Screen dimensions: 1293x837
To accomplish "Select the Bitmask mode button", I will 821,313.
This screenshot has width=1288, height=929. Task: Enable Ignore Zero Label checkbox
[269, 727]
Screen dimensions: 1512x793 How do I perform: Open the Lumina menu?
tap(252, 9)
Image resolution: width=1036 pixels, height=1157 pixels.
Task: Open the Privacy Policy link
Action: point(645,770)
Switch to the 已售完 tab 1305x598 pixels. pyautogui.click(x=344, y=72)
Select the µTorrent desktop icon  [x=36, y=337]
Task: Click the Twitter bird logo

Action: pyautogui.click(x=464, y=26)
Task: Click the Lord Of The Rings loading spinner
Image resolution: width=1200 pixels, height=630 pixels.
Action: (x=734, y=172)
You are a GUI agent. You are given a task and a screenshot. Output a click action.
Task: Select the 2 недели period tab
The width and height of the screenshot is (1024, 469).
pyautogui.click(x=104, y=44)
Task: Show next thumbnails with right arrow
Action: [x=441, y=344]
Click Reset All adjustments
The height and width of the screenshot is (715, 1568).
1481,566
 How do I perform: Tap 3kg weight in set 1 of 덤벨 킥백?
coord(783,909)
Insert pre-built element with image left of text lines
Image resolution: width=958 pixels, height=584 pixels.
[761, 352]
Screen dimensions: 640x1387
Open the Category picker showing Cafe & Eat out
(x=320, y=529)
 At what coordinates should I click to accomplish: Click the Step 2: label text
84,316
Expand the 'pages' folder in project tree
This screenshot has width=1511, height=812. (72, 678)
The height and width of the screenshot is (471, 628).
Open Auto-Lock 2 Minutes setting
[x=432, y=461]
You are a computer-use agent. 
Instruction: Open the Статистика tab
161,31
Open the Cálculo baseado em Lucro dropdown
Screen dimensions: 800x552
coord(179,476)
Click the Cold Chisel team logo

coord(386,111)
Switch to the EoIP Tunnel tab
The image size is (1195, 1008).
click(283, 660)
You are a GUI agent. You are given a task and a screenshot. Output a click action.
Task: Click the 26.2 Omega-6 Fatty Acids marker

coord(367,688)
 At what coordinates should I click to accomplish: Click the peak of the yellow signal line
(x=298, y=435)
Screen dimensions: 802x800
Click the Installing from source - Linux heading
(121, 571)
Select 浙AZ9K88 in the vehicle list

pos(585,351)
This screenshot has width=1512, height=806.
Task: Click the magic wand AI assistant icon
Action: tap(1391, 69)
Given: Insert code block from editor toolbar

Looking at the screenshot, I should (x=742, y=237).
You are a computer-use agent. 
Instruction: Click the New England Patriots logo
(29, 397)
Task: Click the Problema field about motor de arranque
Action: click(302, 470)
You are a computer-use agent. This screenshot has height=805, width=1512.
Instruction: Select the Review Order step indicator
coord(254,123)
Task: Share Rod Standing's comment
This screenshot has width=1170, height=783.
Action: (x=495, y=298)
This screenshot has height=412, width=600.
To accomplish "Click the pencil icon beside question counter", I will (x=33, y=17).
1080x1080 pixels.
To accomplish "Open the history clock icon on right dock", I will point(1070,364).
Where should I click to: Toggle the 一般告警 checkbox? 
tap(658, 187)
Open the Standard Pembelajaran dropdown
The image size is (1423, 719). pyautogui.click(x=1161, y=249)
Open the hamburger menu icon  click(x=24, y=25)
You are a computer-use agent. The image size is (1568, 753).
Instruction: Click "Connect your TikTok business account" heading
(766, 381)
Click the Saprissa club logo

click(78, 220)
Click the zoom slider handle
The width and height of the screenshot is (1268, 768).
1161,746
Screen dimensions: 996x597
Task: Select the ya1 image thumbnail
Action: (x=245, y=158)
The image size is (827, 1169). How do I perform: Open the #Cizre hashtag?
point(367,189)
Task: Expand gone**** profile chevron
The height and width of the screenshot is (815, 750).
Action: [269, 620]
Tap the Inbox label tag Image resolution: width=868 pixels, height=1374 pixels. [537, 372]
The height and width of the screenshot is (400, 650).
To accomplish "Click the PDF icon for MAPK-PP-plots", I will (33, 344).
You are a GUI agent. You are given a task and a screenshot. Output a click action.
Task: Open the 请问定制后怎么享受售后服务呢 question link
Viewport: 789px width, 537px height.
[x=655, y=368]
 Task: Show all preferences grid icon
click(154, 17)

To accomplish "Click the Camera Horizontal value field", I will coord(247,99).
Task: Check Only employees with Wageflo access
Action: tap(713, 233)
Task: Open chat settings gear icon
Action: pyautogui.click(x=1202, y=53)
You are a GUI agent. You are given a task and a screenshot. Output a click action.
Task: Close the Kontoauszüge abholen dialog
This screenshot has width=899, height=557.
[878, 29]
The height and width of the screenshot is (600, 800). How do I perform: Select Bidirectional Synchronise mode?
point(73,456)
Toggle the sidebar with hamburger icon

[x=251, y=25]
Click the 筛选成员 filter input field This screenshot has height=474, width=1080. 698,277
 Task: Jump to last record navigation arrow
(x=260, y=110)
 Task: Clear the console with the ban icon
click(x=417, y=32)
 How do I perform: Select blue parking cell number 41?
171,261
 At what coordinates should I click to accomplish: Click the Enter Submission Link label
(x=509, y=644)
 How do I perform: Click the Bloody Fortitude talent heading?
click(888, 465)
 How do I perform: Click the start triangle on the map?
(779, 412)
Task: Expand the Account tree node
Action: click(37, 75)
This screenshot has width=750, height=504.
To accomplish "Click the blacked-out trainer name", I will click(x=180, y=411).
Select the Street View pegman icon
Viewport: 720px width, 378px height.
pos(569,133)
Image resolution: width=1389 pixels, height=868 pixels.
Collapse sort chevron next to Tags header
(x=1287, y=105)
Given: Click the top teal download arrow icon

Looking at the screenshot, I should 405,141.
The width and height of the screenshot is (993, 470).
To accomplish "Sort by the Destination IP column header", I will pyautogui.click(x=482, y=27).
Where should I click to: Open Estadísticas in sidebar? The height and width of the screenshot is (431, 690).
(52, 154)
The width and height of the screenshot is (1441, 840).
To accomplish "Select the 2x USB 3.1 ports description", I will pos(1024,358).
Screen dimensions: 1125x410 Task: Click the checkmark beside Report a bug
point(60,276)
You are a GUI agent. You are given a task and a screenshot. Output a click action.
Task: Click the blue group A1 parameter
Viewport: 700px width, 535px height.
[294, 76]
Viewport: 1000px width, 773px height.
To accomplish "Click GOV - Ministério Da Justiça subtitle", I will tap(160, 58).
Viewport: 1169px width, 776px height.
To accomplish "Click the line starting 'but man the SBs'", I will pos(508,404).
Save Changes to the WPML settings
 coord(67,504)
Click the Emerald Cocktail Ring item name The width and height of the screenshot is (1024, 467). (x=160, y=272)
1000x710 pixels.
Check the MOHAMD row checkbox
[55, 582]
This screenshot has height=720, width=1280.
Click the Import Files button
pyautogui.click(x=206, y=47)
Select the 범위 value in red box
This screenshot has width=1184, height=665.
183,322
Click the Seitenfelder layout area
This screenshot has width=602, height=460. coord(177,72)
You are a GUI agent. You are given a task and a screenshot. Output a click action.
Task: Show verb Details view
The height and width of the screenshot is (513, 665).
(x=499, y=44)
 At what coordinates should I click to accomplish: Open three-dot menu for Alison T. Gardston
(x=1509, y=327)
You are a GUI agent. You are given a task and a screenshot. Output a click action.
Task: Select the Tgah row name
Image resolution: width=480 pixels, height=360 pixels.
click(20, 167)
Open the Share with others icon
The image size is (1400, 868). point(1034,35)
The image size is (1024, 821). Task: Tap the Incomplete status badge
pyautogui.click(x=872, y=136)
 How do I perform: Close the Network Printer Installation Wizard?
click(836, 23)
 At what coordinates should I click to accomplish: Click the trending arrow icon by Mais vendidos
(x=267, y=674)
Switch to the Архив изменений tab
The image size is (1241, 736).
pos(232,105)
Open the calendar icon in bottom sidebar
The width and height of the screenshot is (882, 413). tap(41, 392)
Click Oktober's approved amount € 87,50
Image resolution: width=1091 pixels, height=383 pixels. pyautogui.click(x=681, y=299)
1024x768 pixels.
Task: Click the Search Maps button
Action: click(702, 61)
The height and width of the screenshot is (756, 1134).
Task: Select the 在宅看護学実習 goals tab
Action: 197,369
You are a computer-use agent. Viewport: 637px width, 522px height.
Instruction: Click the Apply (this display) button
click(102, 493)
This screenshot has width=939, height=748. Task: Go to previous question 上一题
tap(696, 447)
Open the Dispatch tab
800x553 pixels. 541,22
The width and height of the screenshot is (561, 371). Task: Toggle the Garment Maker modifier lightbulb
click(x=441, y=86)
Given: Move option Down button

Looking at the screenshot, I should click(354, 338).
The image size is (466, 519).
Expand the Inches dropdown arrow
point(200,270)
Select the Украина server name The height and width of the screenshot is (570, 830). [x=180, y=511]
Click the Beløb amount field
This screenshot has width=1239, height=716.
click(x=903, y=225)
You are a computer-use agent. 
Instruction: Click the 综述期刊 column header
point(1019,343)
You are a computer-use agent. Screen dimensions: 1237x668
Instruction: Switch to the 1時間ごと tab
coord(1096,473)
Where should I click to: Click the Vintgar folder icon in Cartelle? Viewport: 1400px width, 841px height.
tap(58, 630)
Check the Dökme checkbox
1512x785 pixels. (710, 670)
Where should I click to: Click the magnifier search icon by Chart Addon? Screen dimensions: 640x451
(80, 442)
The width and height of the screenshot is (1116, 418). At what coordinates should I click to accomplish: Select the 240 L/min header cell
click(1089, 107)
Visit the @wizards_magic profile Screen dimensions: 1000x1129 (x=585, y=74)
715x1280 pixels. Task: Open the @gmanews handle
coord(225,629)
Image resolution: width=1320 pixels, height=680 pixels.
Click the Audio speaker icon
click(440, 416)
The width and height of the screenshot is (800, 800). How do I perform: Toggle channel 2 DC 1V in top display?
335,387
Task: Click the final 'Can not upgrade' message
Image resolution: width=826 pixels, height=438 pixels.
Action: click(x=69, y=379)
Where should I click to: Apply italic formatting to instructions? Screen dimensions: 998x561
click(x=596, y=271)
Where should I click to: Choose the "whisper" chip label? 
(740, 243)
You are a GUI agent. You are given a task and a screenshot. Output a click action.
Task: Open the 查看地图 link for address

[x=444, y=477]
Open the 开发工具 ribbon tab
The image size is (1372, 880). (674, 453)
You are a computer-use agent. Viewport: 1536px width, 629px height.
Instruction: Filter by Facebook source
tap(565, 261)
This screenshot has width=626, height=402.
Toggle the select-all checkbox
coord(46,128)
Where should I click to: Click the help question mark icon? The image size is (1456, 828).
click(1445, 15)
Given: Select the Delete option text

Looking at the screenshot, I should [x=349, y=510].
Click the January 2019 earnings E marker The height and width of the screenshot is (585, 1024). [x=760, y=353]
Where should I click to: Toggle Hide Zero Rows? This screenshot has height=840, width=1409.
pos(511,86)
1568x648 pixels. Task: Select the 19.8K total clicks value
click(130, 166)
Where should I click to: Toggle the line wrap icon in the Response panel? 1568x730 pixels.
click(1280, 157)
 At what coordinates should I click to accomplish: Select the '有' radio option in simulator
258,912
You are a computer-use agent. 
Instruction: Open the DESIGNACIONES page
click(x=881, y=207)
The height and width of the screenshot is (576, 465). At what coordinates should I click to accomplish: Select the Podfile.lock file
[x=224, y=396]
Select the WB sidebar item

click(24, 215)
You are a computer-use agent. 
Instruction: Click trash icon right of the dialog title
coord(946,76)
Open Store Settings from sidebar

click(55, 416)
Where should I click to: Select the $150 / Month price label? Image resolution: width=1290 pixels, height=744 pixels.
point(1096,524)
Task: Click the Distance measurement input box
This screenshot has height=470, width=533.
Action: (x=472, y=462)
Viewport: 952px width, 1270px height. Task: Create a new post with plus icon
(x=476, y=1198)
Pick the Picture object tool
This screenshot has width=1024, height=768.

--------------------------------

> _Your instructions_
Show every line of the entries above where the word "input" occurs.

> _Reply to the task_
Click the 筛选成员 filter input field This screenshot has height=474, width=1080. 698,277
Task: Click the Distance measurement input box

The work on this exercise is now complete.